Annemin canına minnetti; çünkü bir türlü bağrına basamamıştı Hanna’yı.

‘İnsanın mayasından kaçınılmaz bir şekilde etrafa bazı şeyler saçılır ya hani; bu kızın mayasından saçılan şey, haz, eşya tutkusu, günah ve bencillik. Derin olan aslında yüzeyde saklı oğlum; bunu nasıl görmezsin?’ diye başımın etini yiyordu.

Hanna ile aramdaki sıkı yakınlığı engelleyemediğini fark edince, anne ile sevgili arasındaki rekabette sanki yenilmiş olmanın burukluğuyla, ‘İhanet etmeden bir anneden diğerine geçemezsin’ demişti.
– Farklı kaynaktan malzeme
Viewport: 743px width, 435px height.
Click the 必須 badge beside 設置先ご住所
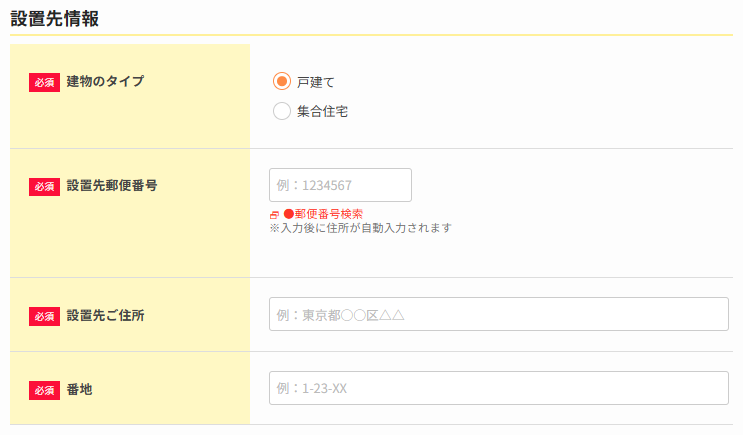(44, 315)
Bu lafına epey içerlenmiştim.

Namluları farklı hedeflere yöneltilmiş topları vardı annemin; aşkın balistiği konusunda çok yetenekliydi ne de olsa.

O, aşk yaralarının bile yemek yoluyla iyileştirilmesi yeteneğine sahip bir kadındı. Bana, ‘Eğer güvenirsen, her aşk sindirim sistemi gibi organize olma eğilimindedir’ derdi.

Kalın bir kitabın sayfalarını atlayarak ilerliyordu zaman.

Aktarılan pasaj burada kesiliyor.